Getting started with Fermat
Contents
Getting started with Fermat#
Here we introduce the basic concepts in order to compute Fermat distance using the fermat package. The systax of fermat follows the convention of sklearn. In order to ilustrate the use of the Fermat distance for clustering, we are going to construct a systhetic data set and perform K-Medoids on it to estimate the clusters.
import numpy as np
from scipy.spatial import distance_matrix
#from sklearn.manifold import TSNE
import matplotlib.pyplot as plt
#from generate_data import generate_swiss_roll
#import os
#import sys
#sys.path.append(os.path.dirname(get_ipython().starting_dir))
For instructions of how to install Fermat, please refer to INSTALLATION
If you need further explanations of how to use the package, you can check on the documentation or use the help(Fermat) for it
from fermat import Fermat
Data generation#
We first generate the Swiss Roll data set by sampling a distribution in two dimensions and then embedding it in three dimensions.
oscilations = 15
a = 3
n = 500
mean1 = [0.3, 0.3]
mean2 = [0.3, 0.7]
mean3 = [0.7, 0.3]
mean4 = [0.7, 0.7]
cov = [[0.01, 0], [0, 0.01]]
x1 = np.random.multivariate_normal(mean1, cov, n)
x2 = np.random.multivariate_normal(mean2, cov, n)
x3 = np.random.multivariate_normal(mean3, cov, n)
x4 = np.random.multivariate_normal(mean4, cov, n)
xx = np.concatenate((x1, x2, x3, x4), axis=0)
labels = [0] * n + [1] * n + [2] * n + [3] * n
X = np.zeros((xx.shape[0], 3))
for i in range(X.shape[0]):
x, y = xx[i, 0], xx[i, 1]
X[i, 0] = x * np.cos(oscilations * x)
X[i, 1] = a * y
X[i, 2] = x * np.sin(oscilations * x)
#X, labels = generate_swiss_roll(oscilations = 15, a = 3, n = 250)
#print('Data dimension:{}'.format(data.shape))
Visualize the data
from mpl_toolkits.mplot3d import Axes3D
fig = plt.figure(figsize=(8, 8))
ax = fig.add_subplot(111, projection='3d')
ax.view_init(10, 80)
ax.set_axis_off()
ax.scatter(xs=X[:,0], ys=X[:,1], zs=X[:,2], c=labels, s=10)
plt.title('Swiss Roll Normals dataset \n N=%s'%(X.shape[0]))
plt.show()
First, we compute the Euclidean distances between points in the data set
distances = distance_matrix(X, X)
Computing Fermat-Distances#
The Fermat distance is computed based on certain parameters that we can customized.

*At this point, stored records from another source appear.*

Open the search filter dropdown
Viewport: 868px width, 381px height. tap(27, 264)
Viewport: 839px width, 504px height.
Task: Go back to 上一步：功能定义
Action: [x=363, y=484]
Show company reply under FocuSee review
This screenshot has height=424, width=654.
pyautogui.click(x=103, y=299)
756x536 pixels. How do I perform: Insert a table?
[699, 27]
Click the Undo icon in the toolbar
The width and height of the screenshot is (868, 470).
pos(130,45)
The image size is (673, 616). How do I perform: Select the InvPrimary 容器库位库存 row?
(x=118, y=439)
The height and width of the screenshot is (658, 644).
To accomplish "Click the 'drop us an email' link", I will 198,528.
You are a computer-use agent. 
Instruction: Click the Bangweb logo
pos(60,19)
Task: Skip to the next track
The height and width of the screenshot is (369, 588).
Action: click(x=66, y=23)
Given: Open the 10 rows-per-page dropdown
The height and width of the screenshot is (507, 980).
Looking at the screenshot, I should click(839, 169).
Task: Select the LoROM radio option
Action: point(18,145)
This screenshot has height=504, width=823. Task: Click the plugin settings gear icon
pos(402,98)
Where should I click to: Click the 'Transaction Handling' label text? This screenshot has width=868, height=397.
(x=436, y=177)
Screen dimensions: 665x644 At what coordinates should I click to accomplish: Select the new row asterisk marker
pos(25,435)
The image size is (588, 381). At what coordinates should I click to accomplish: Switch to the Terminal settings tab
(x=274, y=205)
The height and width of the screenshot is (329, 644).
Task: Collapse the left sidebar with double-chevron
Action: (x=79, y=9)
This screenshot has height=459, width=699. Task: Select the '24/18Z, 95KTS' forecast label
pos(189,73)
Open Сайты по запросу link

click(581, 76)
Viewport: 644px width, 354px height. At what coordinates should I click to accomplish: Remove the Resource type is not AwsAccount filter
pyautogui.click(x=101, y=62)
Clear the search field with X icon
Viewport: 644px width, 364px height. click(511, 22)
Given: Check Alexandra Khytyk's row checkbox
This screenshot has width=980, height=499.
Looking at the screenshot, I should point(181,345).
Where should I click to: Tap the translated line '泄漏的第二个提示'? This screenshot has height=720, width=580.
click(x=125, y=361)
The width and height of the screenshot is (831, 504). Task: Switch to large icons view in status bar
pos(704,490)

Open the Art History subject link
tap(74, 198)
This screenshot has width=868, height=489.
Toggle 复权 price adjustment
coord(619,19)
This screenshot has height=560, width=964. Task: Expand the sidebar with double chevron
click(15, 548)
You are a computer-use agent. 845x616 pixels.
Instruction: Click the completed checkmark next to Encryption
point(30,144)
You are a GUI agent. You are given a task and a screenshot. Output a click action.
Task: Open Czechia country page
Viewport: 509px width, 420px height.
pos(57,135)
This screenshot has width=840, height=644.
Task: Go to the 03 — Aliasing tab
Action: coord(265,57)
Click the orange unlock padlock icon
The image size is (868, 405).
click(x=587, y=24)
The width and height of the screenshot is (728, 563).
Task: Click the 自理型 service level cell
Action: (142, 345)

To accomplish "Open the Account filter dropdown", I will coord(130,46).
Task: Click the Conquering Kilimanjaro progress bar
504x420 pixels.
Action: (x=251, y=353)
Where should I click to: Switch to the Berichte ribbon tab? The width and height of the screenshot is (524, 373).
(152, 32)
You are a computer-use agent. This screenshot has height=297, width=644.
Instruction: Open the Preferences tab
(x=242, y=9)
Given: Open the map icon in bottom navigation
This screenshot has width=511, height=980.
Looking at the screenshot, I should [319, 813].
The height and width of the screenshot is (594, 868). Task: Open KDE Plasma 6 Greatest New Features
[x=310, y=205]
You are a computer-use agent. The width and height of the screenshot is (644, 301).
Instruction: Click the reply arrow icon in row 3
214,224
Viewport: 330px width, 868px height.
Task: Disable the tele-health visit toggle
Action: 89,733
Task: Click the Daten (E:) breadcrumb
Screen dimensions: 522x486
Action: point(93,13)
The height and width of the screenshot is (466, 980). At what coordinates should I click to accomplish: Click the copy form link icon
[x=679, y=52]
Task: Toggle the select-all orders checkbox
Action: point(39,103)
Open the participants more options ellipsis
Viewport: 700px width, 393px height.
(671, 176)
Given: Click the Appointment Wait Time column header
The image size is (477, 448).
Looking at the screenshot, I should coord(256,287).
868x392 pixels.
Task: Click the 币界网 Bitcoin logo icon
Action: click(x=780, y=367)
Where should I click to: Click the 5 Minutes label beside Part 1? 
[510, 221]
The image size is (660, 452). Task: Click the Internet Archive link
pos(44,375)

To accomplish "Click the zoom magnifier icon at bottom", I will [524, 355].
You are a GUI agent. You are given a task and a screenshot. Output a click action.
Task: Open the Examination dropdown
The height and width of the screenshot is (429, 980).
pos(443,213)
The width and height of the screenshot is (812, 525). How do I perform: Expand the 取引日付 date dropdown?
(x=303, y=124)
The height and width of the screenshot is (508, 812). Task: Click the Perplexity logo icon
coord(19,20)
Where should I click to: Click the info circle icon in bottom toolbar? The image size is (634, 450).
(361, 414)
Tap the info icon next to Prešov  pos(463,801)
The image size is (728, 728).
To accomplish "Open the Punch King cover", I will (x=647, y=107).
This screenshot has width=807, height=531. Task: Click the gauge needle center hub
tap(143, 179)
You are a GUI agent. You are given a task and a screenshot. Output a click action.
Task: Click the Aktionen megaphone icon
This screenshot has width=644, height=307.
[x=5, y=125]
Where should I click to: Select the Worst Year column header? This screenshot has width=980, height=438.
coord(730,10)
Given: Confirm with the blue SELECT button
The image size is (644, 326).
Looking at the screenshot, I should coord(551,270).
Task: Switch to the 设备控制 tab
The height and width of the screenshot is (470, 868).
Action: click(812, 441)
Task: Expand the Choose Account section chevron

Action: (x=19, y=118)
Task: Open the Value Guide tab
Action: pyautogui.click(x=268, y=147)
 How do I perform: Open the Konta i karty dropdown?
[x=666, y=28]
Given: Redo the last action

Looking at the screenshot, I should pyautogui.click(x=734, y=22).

The most important one is alpha, which indicates the power of the Euclidean distance we use as weight when computing the minimal path.
alpha = 3
Exact method: computes all the pairwise Fermat distances in an exact way#
This methods computes the exact Fermat distance by calculating the shortness path of the fully connected graph. For this, we use the Floyd-Warshall algorithm.
%%time
# Initialize the model
f_exact = Fermat(alpha = alpha, path_method='FW')
# Fit the model
f_exact.fit(distances)
CPU times: user 7.81 s, sys: 72.3 ms, total: 7.88 s
Wall time: 7.9 s
Fermat(alpha=3, path_method='FW')In a Jupyter environment, please rerun this cell to show the HTML representation or trust the notebook.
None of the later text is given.